Mais bon, après ce préambule – car il faut parfois remonter aux origines –, plongeons dans l’une de ces fabulations qui circulent dans les cabines.
La Barista Fantôme de l’Autoroute du Soleil
Entre Florence et Bologne, sur un tronçon isolé et souvent brumeux, apparaît parfois, seulement à l’aube, une vieille station-service qui n’est pas sur les cartes. La lumière est tamisée et il n’y a qu’un comptoir tenu par une femme âgée, sereine et au sourire triste.
Les routiers qui s’arrêtent (généralement les plus fatigués, qui croient la voir) demandent un espresso. Ils disent que c’est le café le plus parfait qu’ils aient jamais bu de leur vie : chaud, avec une crème épaisse couleur noisette et un goût qui réconforte jusqu’à l’âme. La barista n’accepte pas d’argent, elle se contente d’un hochement de tête reconnaissant. En partant, le routier se sent étrangement revigoré, comme s’il avait dormi huit heures d’affilée.
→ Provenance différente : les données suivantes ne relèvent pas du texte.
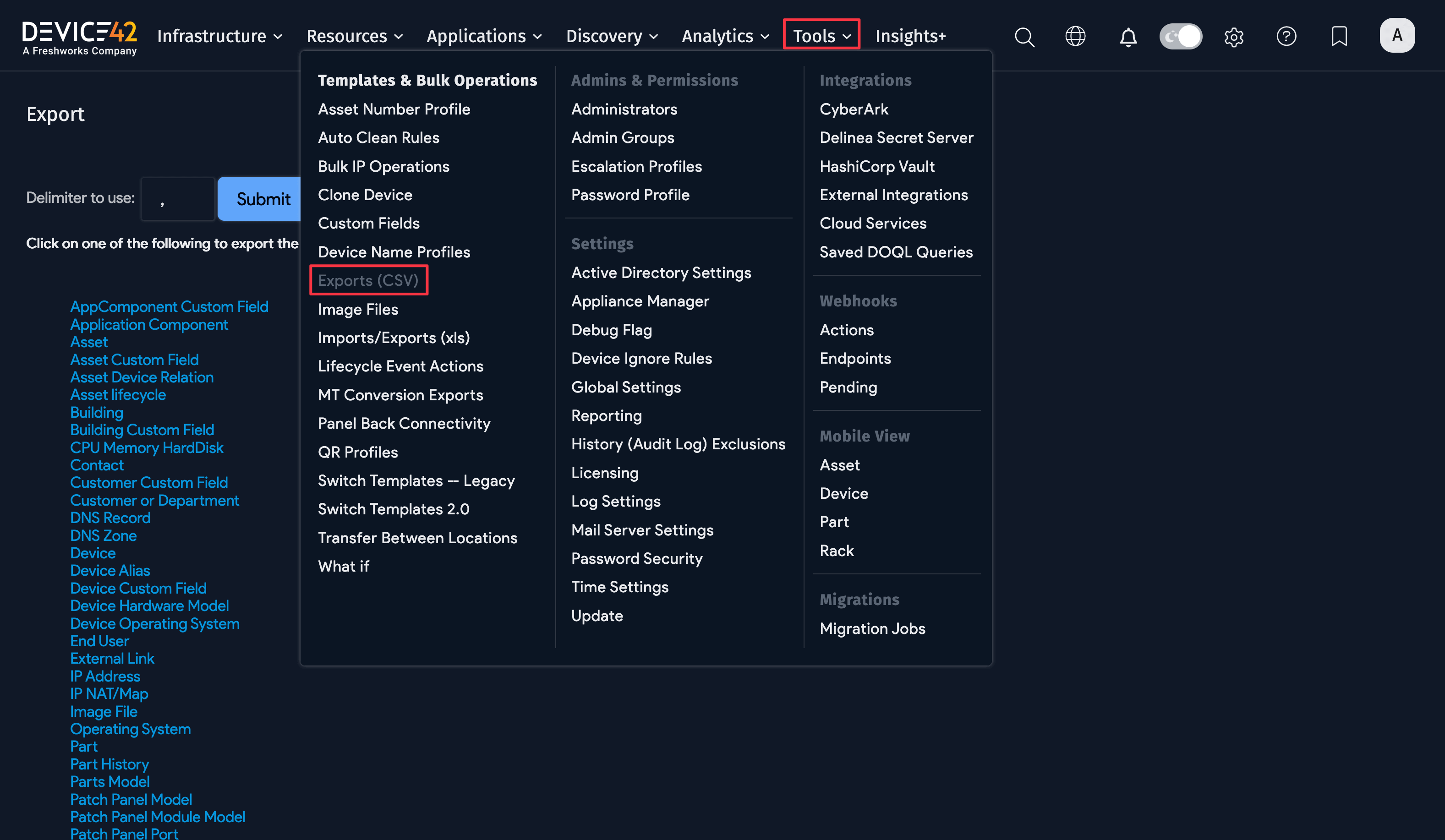This screenshot has width=1445, height=840.
Task: Open the Device Hardware Model export
Action: 149,605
En s’éloignant et en regardant dans le rétroviseur, la station-service s’est évanouie dans le brouillard. On dit que c’était l’épouse d’un routier des années 60, qui l’attendait chaque soir avec un café chaud. Une nuit, il n’est jamais rentré (victime d’un accident sur cette même route). Son esprit continue sa routine d’amour, offrant réconfort et énergie aux conducteurs fatigués qui, comme son mari, luttent contre la nuit et l’asphalte.
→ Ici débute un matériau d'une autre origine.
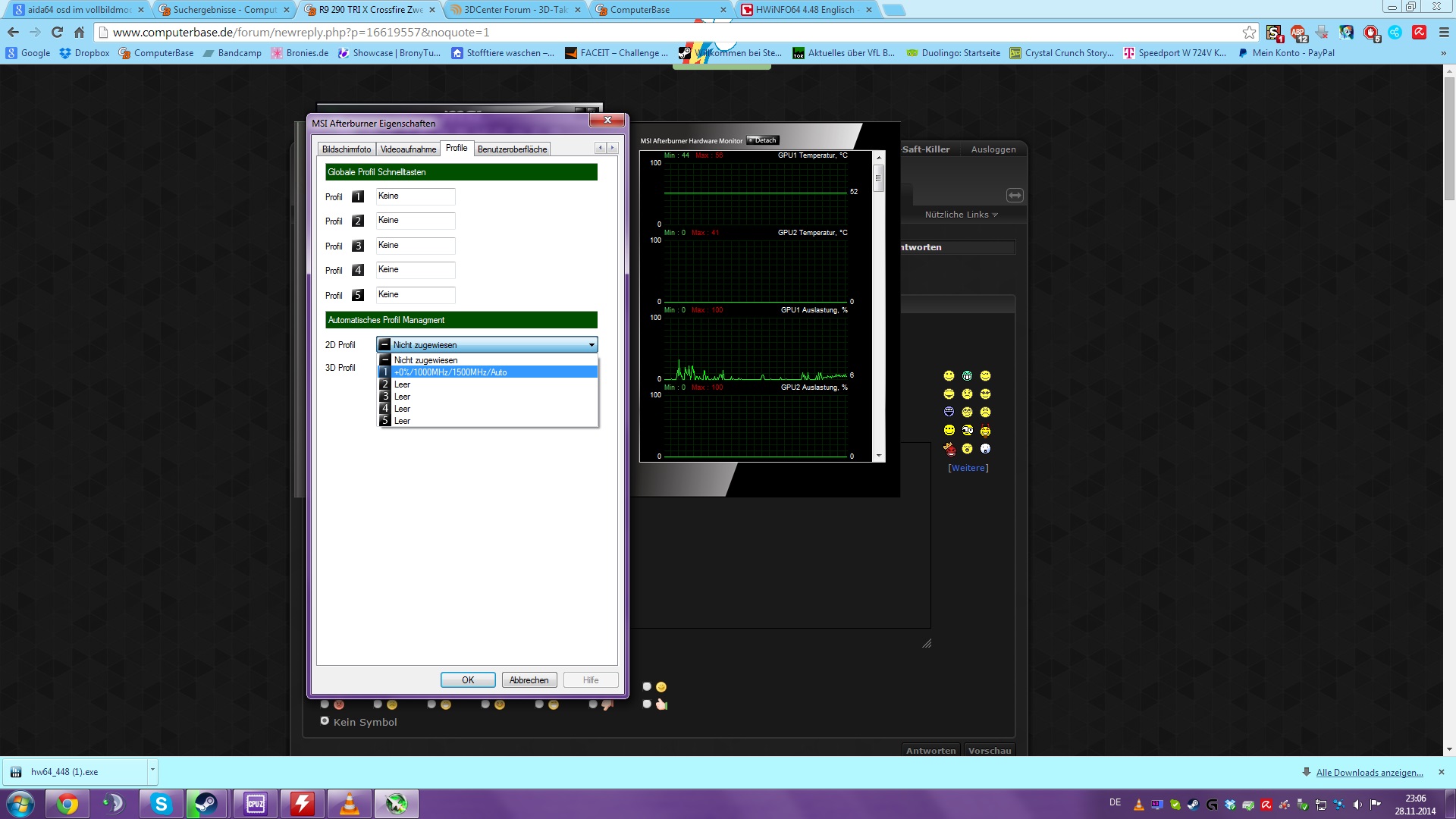The width and height of the screenshot is (1456, 819).
Task: Click Chrome home icon in toolbar
Action: [x=79, y=32]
Le Convoi Fantôme des Apennins
Sur les routes de montagne, surtout au col du Brenner ou près d’anciens monastères, pendant les nuits de pleine lune et de vent fort, on parle d’un convoi fantôme. Ce n’est pas un seul camion, mais toute une flotte de vieux véhicules FIAT et OM des années 50, rouillés et silencieux, avançant en formation parfaite avec les feux éteints. Leur marche est lente et éthérée, sans le moindre bruit de moteur. On dit que si un conducteur moderne les croise, ses instruments deviennent fous : le compteur kilométrique tourne dans le vide et la radio ne capte que des interférences d’années passées.
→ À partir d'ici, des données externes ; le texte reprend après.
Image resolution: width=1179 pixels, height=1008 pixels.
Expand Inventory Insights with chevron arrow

On raconte qu’après-guerre, une mystérieuse compagnie embaucha les meilleurs routiers pour transporter une cargaison d’une valeur inestimable (les uns disent des œuvres d’art volées, d’autres de l’or, d’autres encore des reliques religieuses). Le convoi entier disparut en montagne, trahi par le patron ou victime d’une tempête. Leur malédiction est de répéter éternellement le voyage, cherchant une destination qu’ils n’atteignent jamais, gardant un secret que personne ne se souvient plus. Les voir est un présage de malchance… ou d’une découverte fortuite, si l’on est assez courageux (ou téméraire) pour les suivre.
Ces histoires, plus que de simples fantaisies, sont le battement de cœur d’une culture sur roues. Elles sont la façon dont des générations de conducteurs ont apprivoisé la peur, honoré le passé et trouvé un fil de magie dans le ruban sans fin d’asphalte.